Non è un incidente di percorso quello che è accaduto nella notte in consiglio comunale a Verona, mentre le attiviste del movimento femminista «Non Una di Meno» vestite da ancelle (come i costumi della serie Tv «Handmaid’s Tale») manifestavano nella sala, prima di essere fatte allontanare dall’aula. E’ un episodio che dimostra lo stato di confusione in cui si trova il Partito democratico, al di là delle dichiarazioni postume, e di come la rigorosa selezione della classe dirigente sia soltanto un vecchio ricordo. Già, perché Carla Padovani ha alle spalle un percorso politico abbastanza particolare. Eletta consigliera per la Margherita con la giunta Zanotti, dopo quella esperienza si ricandidò con l’Udc, ma non venne eletta. Nell’ultima campagna elettorale si è presentata ai vertici del Pd veronese offrendo la propria candidatura. Nessuna obiezione anche perché si è sempre distinta per iniziative nel sociale.
Ma una lampada avrebbe dovuto accendersi quando fu preparato un video di propaganda in cui venivano riprese due donne, Luciana e Maura, che venivano unite in unione civile dal senatore del Pd Vincenzo D’Arienzo. “Era un video importante, riguardante una battaglia civile del partito. Io stesso avevo celebrato quell’unione – ricorda il senatore – eppure la Padovani, che appariva in qualche immagine, pretese che quelle parti fossero tolte”. Non voleva confondersi con la linea del Pd sui temi cosiddetti etici, su cui i cattolici sono molto sensibili.

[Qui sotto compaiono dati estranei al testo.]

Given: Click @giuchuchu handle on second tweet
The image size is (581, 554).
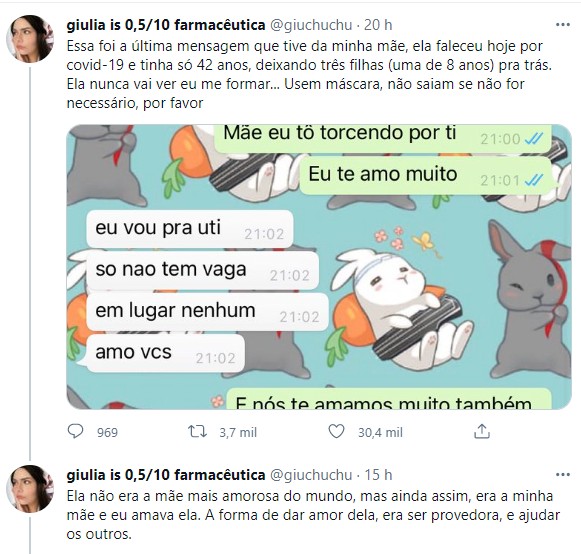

A Verona il peso del mondo cattolico è molto forte in politica. Non è un caso che siano numerose le associazioni attive dell’integralismo. Evidentemente la capogruppo del Pd ha ritenuto di far riferimento a quel mondo. Alla domanda perché, alla luce di questi fatti, sia stata eletta capogruppo in consiglio comunale, dal Pd esce una spiegazione sconcertante. E’ stata il frutto dei veti incrociati (tra quattro gatti) che hanno impedito la scelta di un capogruppo diverso tra i consiglieri comunali, ovvero il giovane Federico Benini che era risultato il primo per preferenze, Elisa La Paglia, indicata dalla segreteria e Stefano Vallani. Su La Paglia ci fu un veto. Lo stesso accadde su Benini. Il risultato fu un compromesso. Ovvero, Carla Padovani.

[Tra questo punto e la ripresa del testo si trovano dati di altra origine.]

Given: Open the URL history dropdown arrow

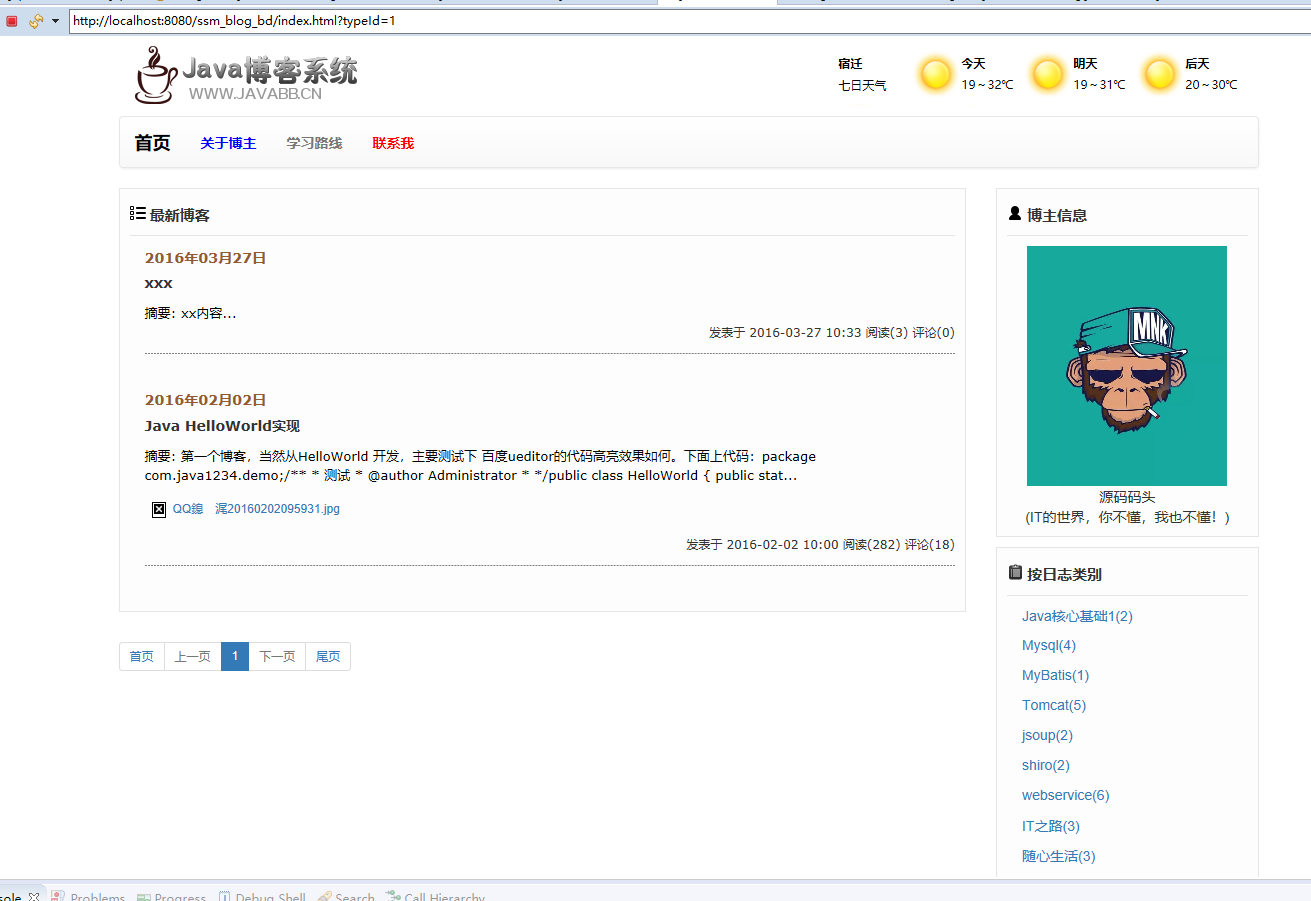Looking at the screenshot, I should point(55,20).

In questa occasione, nessuno dei consiglieri comunali del Pd è stato informato dalla capogruppo della sua intenzione di voto sulla delicata mozione. Pare, invece, che nella maggioranza di centrodestra qualcuno sapesse che stava per scoppiare il bubbone. “La base è disorientata, ho ricevuto decine di telefonate di protesta per quello che definire un errore è soltanto un eufemismo. – continua il senatore D’Arienzo – Per questo, a titolo personale, come esponente del Pd, ho chiesto le dimissioni del capogruppo. Ma mi pare chiaro che il voto degli altri tre consiglieri l’abbiano già di fatto sfiduciata”.

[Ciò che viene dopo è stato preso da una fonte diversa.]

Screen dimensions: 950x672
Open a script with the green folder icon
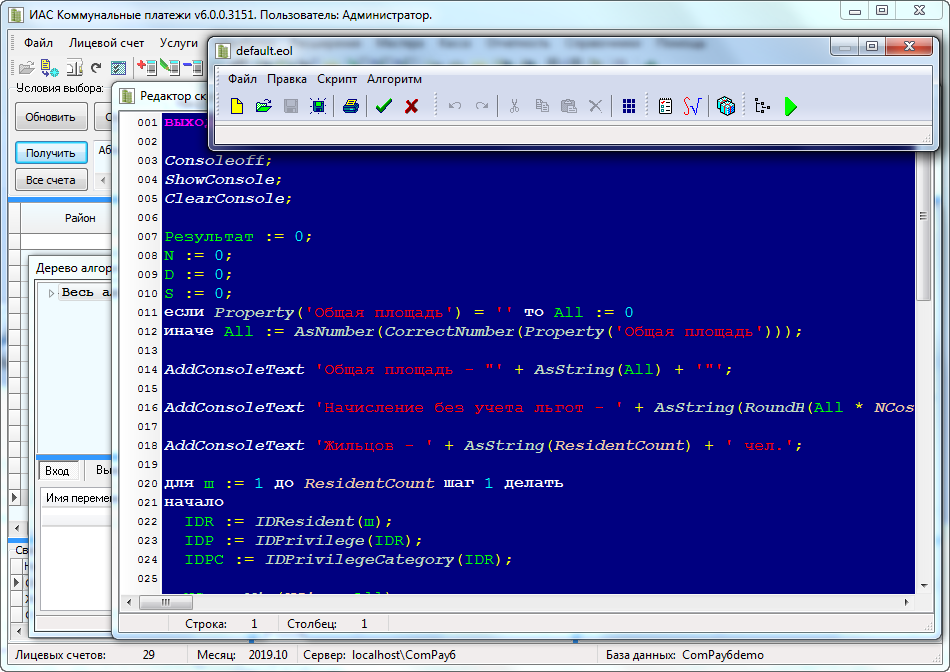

E l’interessata? “Confrontiamoci, darò una spiegazione” ha detto ai colleghi in vista di un incontro del gruppo e del partito cittadino che avverrà in tempi brevi. Intanto è arrivata la scomunica da tutti i massimi esponenti del Pd. “Siamo allibiti, la destra a Verona ci riporta al Medioevo” dice il segretario regionale Alessandro Bisato “questa è la posizione ufficiale del Pd veneto, al di là di qualsiasi presa di posizione personale”. Il deputato Diego Zardini: “Mozione illiberale, misogina e antistorica”. La deputata Alessia Rotta: “E’ uno schiaffo alle donne”. Valeria Fedeli: “Una brutta pagina per le donne, indigna che dopo quarant’anni ci sia ancora chi cerca di smantellare una legge come la 194, ottenuta grazie anche alla grande mobilitazione delle donne italiane”. L’onorevole Giuditta Pini: “Non credo sia una persona che possa stare nel Pd”.